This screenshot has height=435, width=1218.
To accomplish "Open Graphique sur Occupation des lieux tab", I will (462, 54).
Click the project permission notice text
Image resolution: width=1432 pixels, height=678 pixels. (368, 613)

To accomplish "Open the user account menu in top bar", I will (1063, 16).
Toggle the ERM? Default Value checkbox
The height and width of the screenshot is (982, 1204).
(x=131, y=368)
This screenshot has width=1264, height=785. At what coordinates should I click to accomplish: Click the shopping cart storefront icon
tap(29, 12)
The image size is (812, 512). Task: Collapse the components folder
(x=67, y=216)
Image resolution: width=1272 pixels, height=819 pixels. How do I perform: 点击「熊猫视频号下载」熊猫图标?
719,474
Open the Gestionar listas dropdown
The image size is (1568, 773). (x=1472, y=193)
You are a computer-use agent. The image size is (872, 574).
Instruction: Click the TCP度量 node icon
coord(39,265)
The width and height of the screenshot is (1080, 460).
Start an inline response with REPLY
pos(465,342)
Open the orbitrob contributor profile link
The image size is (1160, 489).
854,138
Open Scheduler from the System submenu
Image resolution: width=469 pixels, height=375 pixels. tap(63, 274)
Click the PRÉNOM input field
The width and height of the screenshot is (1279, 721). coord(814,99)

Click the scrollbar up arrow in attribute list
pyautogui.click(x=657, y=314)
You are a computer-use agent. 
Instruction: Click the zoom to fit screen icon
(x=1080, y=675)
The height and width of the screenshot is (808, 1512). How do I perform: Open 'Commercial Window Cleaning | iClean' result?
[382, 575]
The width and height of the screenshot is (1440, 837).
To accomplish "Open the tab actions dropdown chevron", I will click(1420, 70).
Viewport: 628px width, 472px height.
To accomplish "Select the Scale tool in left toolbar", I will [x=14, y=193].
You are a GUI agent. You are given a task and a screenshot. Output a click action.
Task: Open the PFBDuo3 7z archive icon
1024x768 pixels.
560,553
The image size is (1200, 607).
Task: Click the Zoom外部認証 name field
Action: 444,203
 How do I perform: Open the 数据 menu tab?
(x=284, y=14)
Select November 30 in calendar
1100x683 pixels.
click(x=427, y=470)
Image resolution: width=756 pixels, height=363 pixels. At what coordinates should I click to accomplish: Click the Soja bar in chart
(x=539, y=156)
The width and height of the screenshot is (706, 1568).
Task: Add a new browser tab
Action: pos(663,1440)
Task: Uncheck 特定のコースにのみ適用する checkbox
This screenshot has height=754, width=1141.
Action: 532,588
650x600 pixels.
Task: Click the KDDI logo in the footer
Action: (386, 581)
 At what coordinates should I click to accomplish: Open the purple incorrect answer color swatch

++++++++++

• EXERCISE AIM: An exact copy of all the records is what is needed here.

• SOLUTION FOR THIS TASK:
This screenshot has height=435, width=1218.
To accomplish "Open Graphique sur Occupation des lieux tab", I will (462, 54).
Click the project permission notice text
Image resolution: width=1432 pixels, height=678 pixels. (368, 613)

To accomplish "Open the user account menu in top bar", I will (1063, 16).
Toggle the ERM? Default Value checkbox
The height and width of the screenshot is (982, 1204).
(x=131, y=368)
This screenshot has width=1264, height=785. At what coordinates should I click to accomplish: Click the shopping cart storefront icon
tap(29, 12)
The image size is (812, 512). Task: Collapse the components folder
(x=67, y=216)
Image resolution: width=1272 pixels, height=819 pixels. How do I perform: 点击「熊猫视频号下载」熊猫图标?
719,474
Open the Gestionar listas dropdown
The image size is (1568, 773). (x=1472, y=193)
You are a computer-use agent. The image size is (872, 574).
Instruction: Click the TCP度量 node icon
coord(39,265)
The width and height of the screenshot is (1080, 460).
Start an inline response with REPLY
pos(465,342)
Open the orbitrob contributor profile link
The image size is (1160, 489).
854,138
Open Scheduler from the System submenu
Image resolution: width=469 pixels, height=375 pixels. tap(63, 274)
Click the PRÉNOM input field
The width and height of the screenshot is (1279, 721). coord(814,99)

Click the scrollbar up arrow in attribute list
pyautogui.click(x=657, y=314)
You are a computer-use agent. 
Instruction: Click the zoom to fit screen icon
(x=1080, y=675)
The height and width of the screenshot is (808, 1512). How do I perform: Open 'Commercial Window Cleaning | iClean' result?
[382, 575]
The width and height of the screenshot is (1440, 837).
To accomplish "Open the tab actions dropdown chevron", I will click(1420, 70).
Viewport: 628px width, 472px height.
To accomplish "Select the Scale tool in left toolbar", I will [x=14, y=193].
You are a GUI agent. You are given a task and a screenshot. Output a click action.
Task: Open the PFBDuo3 7z archive icon
1024x768 pixels.
560,553
The image size is (1200, 607).
Task: Click the Zoom外部認証 name field
Action: 444,203
 How do I perform: Open the 数据 menu tab?
(x=284, y=14)
Select November 30 in calendar
1100x683 pixels.
click(x=427, y=470)
Image resolution: width=756 pixels, height=363 pixels. At what coordinates should I click to accomplish: Click the Soja bar in chart
(x=539, y=156)
The width and height of the screenshot is (706, 1568).
Task: Add a new browser tab
Action: pos(663,1440)
Task: Uncheck 特定のコースにのみ適用する checkbox
This screenshot has height=754, width=1141.
Action: 532,588
650x600 pixels.
Task: Click the KDDI logo in the footer
Action: (386, 581)
 At what coordinates should I click to accomplish: Open the purple incorrect answer color swatch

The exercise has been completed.